### 항목 발췌
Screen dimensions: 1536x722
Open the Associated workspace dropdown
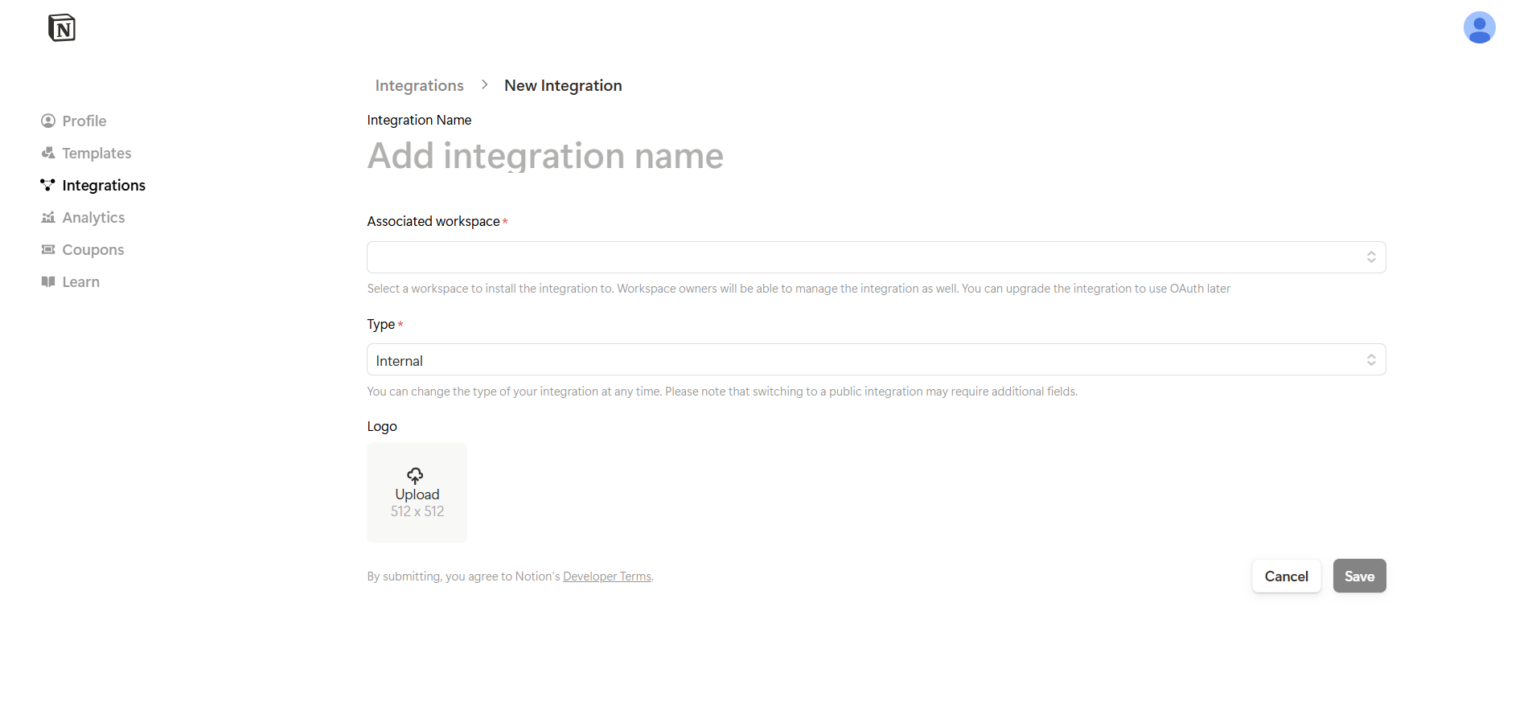click(x=875, y=257)
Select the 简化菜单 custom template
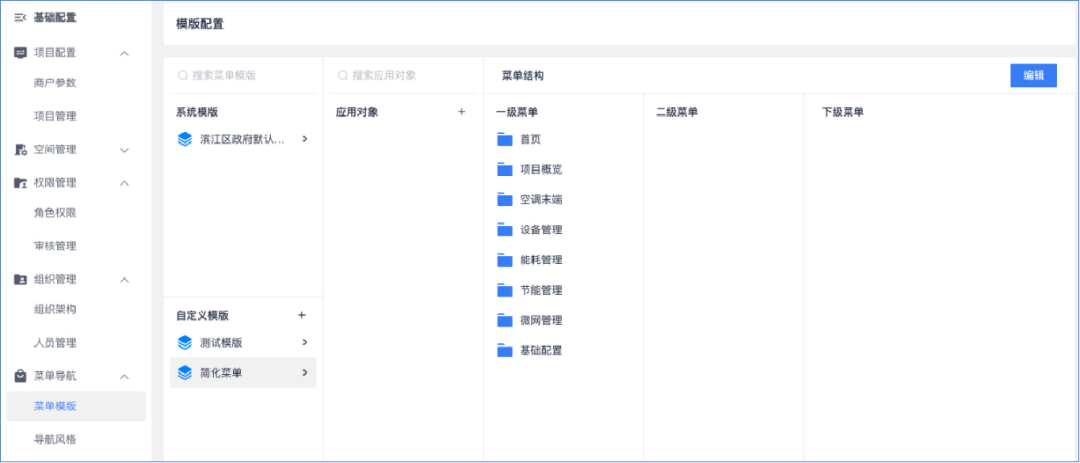Viewport: 1080px width, 463px height. click(x=243, y=373)
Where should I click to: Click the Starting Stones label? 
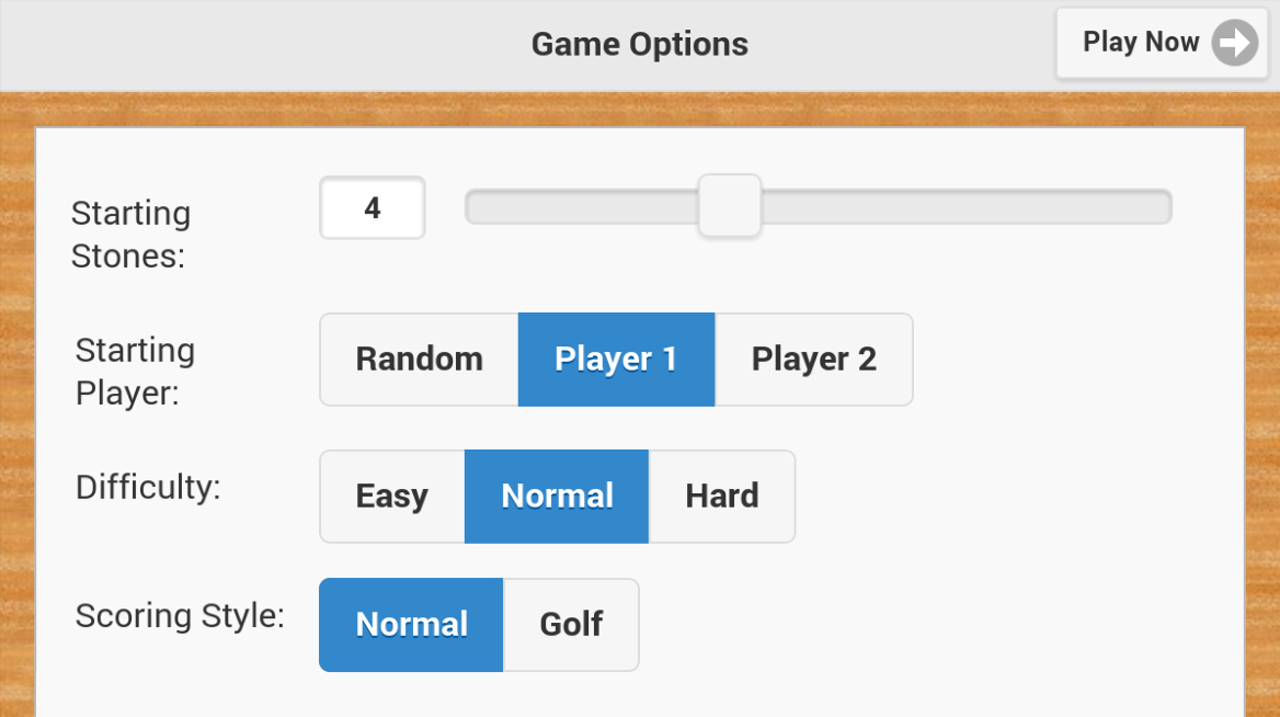(130, 234)
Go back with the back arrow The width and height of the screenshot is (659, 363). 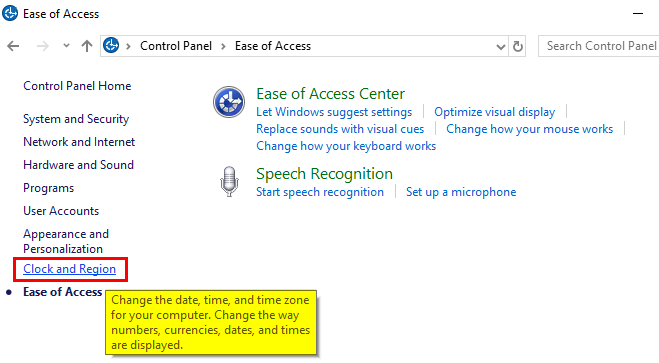(x=13, y=46)

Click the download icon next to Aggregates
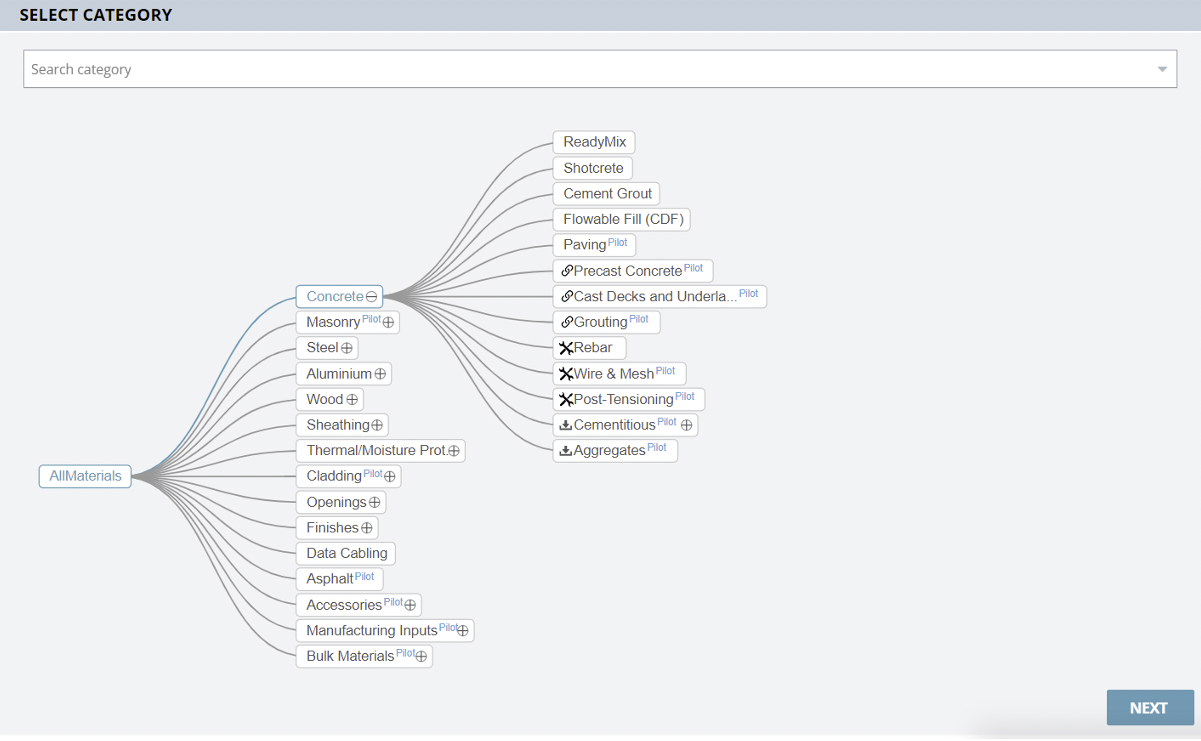(x=566, y=451)
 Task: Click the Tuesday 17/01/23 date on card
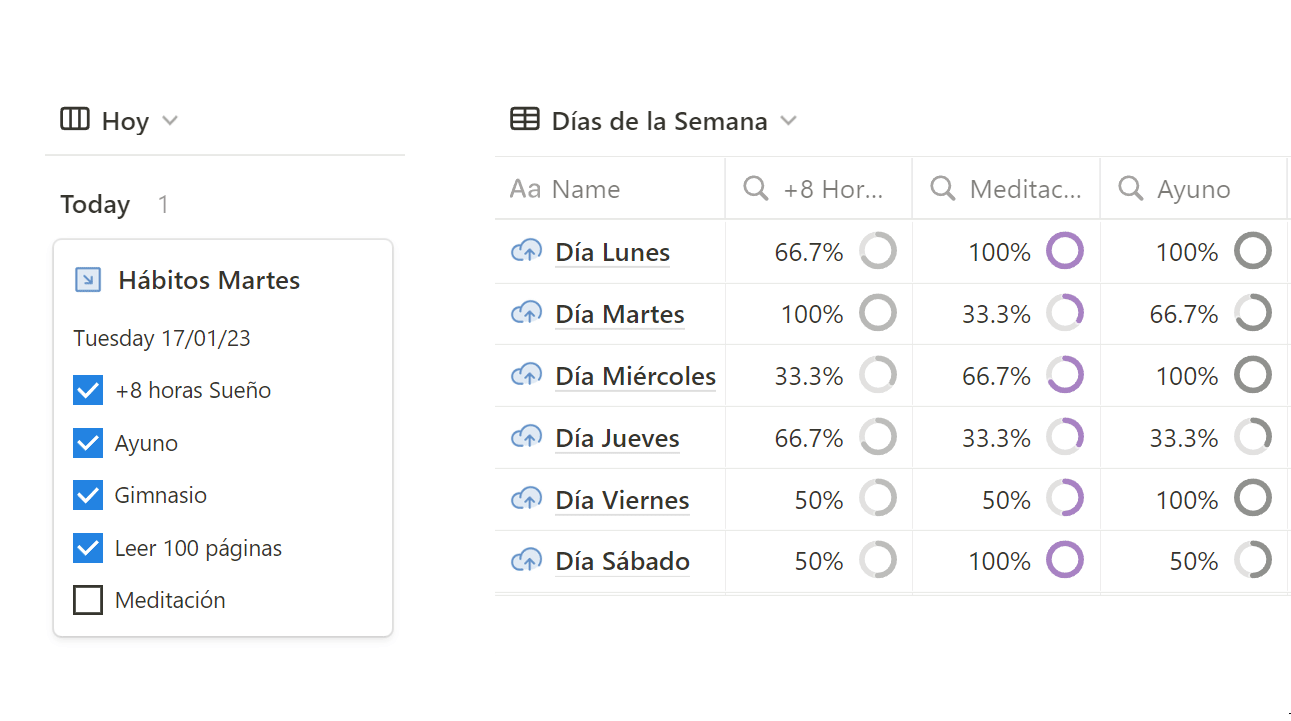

### 문제 설명
"Click the download icon next to Aggregates"이 들어 있는 줄부터 항목 끝까지의 줄을 요청까지 포함해 다시 쓰되, 답에 나온 좌표의 모든 수를 73씩 이동하시오. 답에는 그림을 넣지 마시오.

### 결과
Click the download icon next to Aggregates
(x=639, y=524)
 Task: Click the Tuesday 17/01/23 date on card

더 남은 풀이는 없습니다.